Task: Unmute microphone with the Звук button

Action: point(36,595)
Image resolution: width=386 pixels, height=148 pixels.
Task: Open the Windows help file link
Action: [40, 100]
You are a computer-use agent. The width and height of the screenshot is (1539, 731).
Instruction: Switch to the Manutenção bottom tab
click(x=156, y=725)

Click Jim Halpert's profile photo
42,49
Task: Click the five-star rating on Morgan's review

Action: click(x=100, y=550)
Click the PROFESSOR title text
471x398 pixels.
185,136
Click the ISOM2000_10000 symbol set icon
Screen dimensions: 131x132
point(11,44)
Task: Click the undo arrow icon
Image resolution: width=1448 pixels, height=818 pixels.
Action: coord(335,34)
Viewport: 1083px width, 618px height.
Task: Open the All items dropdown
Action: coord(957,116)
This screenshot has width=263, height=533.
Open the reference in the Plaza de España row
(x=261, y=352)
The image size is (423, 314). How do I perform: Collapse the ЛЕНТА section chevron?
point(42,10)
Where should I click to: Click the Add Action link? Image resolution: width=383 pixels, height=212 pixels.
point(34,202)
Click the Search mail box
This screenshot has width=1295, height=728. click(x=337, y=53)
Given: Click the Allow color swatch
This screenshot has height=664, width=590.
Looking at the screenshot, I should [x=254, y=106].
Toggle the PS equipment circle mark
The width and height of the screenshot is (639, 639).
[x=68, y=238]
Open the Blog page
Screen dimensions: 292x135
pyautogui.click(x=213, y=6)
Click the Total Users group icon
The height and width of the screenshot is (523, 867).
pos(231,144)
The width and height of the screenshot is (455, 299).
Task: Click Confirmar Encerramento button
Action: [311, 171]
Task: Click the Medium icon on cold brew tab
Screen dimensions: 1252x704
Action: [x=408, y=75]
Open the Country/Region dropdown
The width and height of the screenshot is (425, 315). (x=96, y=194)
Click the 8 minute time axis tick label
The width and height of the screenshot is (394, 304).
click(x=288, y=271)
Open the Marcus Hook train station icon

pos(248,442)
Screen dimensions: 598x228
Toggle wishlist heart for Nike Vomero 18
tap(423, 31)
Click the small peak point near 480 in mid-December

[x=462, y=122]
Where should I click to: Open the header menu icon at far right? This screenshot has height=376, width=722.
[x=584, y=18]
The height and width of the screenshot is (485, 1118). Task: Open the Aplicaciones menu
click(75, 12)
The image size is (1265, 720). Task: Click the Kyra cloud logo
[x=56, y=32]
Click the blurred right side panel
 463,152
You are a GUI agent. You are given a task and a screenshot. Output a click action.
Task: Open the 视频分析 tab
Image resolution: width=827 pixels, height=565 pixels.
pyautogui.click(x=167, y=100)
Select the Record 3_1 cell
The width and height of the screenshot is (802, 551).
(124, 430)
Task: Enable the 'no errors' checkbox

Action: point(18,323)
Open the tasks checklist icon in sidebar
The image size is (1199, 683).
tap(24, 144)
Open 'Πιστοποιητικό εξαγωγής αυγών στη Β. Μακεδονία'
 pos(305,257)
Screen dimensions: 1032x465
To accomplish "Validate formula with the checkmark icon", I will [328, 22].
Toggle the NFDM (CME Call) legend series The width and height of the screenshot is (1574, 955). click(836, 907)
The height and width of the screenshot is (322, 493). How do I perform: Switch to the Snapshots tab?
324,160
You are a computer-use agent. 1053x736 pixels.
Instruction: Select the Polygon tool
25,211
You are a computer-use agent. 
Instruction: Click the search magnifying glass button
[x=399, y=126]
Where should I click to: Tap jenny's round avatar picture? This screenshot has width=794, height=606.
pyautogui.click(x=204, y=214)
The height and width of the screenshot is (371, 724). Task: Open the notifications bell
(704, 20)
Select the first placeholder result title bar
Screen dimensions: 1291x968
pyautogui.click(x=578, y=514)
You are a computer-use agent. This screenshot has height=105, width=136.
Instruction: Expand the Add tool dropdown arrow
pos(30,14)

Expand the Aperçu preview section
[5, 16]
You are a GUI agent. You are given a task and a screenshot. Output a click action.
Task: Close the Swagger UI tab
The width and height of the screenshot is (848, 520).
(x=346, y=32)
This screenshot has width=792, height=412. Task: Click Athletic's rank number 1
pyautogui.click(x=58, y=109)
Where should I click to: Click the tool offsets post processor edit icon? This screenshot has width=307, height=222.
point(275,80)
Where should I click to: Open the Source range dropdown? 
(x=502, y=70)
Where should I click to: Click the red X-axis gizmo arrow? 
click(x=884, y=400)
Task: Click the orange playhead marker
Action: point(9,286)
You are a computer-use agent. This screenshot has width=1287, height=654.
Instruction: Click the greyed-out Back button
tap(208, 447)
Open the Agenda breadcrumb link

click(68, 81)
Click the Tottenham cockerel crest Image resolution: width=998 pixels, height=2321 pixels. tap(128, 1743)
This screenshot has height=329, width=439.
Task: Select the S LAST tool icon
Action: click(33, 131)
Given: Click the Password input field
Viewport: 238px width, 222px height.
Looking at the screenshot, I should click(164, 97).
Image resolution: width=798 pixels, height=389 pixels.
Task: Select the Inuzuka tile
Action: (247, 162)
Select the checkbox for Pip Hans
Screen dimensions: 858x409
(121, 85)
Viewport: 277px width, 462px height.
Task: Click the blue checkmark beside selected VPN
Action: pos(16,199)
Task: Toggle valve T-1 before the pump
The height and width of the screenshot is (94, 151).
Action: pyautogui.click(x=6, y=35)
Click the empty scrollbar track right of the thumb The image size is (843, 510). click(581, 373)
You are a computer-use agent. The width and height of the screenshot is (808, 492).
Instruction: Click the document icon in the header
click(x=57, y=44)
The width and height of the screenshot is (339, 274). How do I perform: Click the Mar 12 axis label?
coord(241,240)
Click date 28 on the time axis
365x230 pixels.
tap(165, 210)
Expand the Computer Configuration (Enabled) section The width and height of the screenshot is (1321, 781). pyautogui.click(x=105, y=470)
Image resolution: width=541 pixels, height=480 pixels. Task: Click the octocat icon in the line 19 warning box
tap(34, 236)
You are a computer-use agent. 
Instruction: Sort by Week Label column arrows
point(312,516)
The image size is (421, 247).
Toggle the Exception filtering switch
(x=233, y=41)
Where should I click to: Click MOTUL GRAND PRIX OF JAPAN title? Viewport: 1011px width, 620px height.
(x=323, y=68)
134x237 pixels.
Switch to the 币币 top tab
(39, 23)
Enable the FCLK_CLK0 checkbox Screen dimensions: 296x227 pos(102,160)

*Task instructions*:
Repeat all of the entries exactly.

*Response to this exercise*:
Task: Unmute microphone with the Звук button

Action: point(36,595)
Image resolution: width=386 pixels, height=148 pixels.
Task: Open the Windows help file link
Action: [40, 100]
You are a computer-use agent. The width and height of the screenshot is (1539, 731).
Instruction: Switch to the Manutenção bottom tab
click(x=156, y=725)

Click Jim Halpert's profile photo
42,49
Task: Click the five-star rating on Morgan's review

Action: click(x=100, y=550)
Click the PROFESSOR title text
471x398 pixels.
185,136
Click the ISOM2000_10000 symbol set icon
Screen dimensions: 131x132
point(11,44)
Task: Click the undo arrow icon
Image resolution: width=1448 pixels, height=818 pixels.
Action: coord(335,34)
Viewport: 1083px width, 618px height.
Task: Open the All items dropdown
Action: coord(957,116)
This screenshot has width=263, height=533.
Open the reference in the Plaza de España row
(x=261, y=352)
The image size is (423, 314). How do I perform: Collapse the ЛЕНТА section chevron?
point(42,10)
Where should I click to: Click the Add Action link? Image resolution: width=383 pixels, height=212 pixels.
point(34,202)
Click the Search mail box
This screenshot has width=1295, height=728. click(x=337, y=53)
Given: Click the Allow color swatch
This screenshot has height=664, width=590.
Looking at the screenshot, I should [x=254, y=106].
Toggle the PS equipment circle mark
The width and height of the screenshot is (639, 639).
[x=68, y=238]
Open the Blog page
Screen dimensions: 292x135
pyautogui.click(x=213, y=6)
Click the Total Users group icon
The height and width of the screenshot is (523, 867).
pos(231,144)
The width and height of the screenshot is (455, 299).
Task: Click Confirmar Encerramento button
Action: [311, 171]
Task: Click the Medium icon on cold brew tab
Screen dimensions: 1252x704
Action: [x=408, y=75]
Open the Country/Region dropdown
The width and height of the screenshot is (425, 315). (x=96, y=194)
Click the 8 minute time axis tick label
The width and height of the screenshot is (394, 304).
click(x=288, y=271)
Open the Marcus Hook train station icon

pos(248,442)
Screen dimensions: 598x228
Toggle wishlist heart for Nike Vomero 18
tap(423, 31)
Click the small peak point near 480 in mid-December

[x=462, y=122]
Where should I click to: Open the header menu icon at far right? This screenshot has height=376, width=722.
[x=584, y=18]
The height and width of the screenshot is (485, 1118). Task: Open the Aplicaciones menu
click(75, 12)
The image size is (1265, 720). Task: Click the Kyra cloud logo
[x=56, y=32]
Click the blurred right side panel
 463,152
You are a GUI agent. You are given a task and a screenshot. Output a click action.
Task: Open the 视频分析 tab
Image resolution: width=827 pixels, height=565 pixels.
pyautogui.click(x=167, y=100)
Select the Record 3_1 cell
The width and height of the screenshot is (802, 551).
(124, 430)
Task: Enable the 'no errors' checkbox

Action: point(18,323)
Open the tasks checklist icon in sidebar
The image size is (1199, 683).
tap(24, 144)
Open 'Πιστοποιητικό εξαγωγής αυγών στη Β. Μακεδονία'
 pos(305,257)
Screen dimensions: 1032x465
To accomplish "Validate formula with the checkmark icon", I will [328, 22].
Toggle the NFDM (CME Call) legend series The width and height of the screenshot is (1574, 955). click(836, 907)
The height and width of the screenshot is (322, 493). How do I perform: Switch to the Snapshots tab?
324,160
You are a computer-use agent. 1053x736 pixels.
Instruction: Select the Polygon tool
25,211
You are a computer-use agent. 
Instruction: Click the search magnifying glass button
[x=399, y=126]
Where should I click to: Tap jenny's round avatar picture? This screenshot has width=794, height=606.
pyautogui.click(x=204, y=214)
The height and width of the screenshot is (371, 724). Task: Open the notifications bell
(704, 20)
Select the first placeholder result title bar
Screen dimensions: 1291x968
pyautogui.click(x=578, y=514)
You are a computer-use agent. This screenshot has height=105, width=136.
Instruction: Expand the Add tool dropdown arrow
pos(30,14)

Expand the Aperçu preview section
[5, 16]
You are a GUI agent. You are given a task and a screenshot. Output a click action.
Task: Close the Swagger UI tab
The width and height of the screenshot is (848, 520).
(x=346, y=32)
This screenshot has width=792, height=412. Task: Click Athletic's rank number 1
pyautogui.click(x=58, y=109)
Where should I click to: Click the tool offsets post processor edit icon? This screenshot has width=307, height=222.
point(275,80)
Where should I click to: Open the Source range dropdown? 
(x=502, y=70)
Where should I click to: Click the red X-axis gizmo arrow? 
click(x=884, y=400)
Task: Click the orange playhead marker
Action: point(9,286)
You are a computer-use agent. This screenshot has width=1287, height=654.
Instruction: Click the greyed-out Back button
tap(208, 447)
Open the Agenda breadcrumb link

click(68, 81)
Click the Tottenham cockerel crest Image resolution: width=998 pixels, height=2321 pixels. tap(128, 1743)
This screenshot has height=329, width=439.
Task: Select the S LAST tool icon
Action: click(33, 131)
Given: Click the Password input field
Viewport: 238px width, 222px height.
Looking at the screenshot, I should click(164, 97).
Image resolution: width=798 pixels, height=389 pixels.
Task: Select the Inuzuka tile
Action: (247, 162)
Select the checkbox for Pip Hans
Screen dimensions: 858x409
(121, 85)
Viewport: 277px width, 462px height.
Task: Click the blue checkmark beside selected VPN
Action: pos(16,199)
Task: Toggle valve T-1 before the pump
The height and width of the screenshot is (94, 151).
Action: pyautogui.click(x=6, y=35)
Click the empty scrollbar track right of the thumb The image size is (843, 510). click(581, 373)
You are a computer-use agent. The width and height of the screenshot is (808, 492).
Instruction: Click the document icon in the header
click(x=57, y=44)
The width and height of the screenshot is (339, 274). How do I perform: Click the Mar 12 axis label?
coord(241,240)
Click date 28 on the time axis
365x230 pixels.
tap(165, 210)
Expand the Computer Configuration (Enabled) section The width and height of the screenshot is (1321, 781). pyautogui.click(x=105, y=470)
Image resolution: width=541 pixels, height=480 pixels. Task: Click the octocat icon in the line 19 warning box
tap(34, 236)
You are a computer-use agent. 
Instruction: Sort by Week Label column arrows
point(312,516)
The image size is (421, 247).
Toggle the Exception filtering switch
(x=233, y=41)
Where should I click to: Click MOTUL GRAND PRIX OF JAPAN title? Viewport: 1011px width, 620px height.
(x=323, y=68)
134x237 pixels.
Switch to the 币币 top tab
(39, 23)
Enable the FCLK_CLK0 checkbox Screen dimensions: 296x227 pos(102,160)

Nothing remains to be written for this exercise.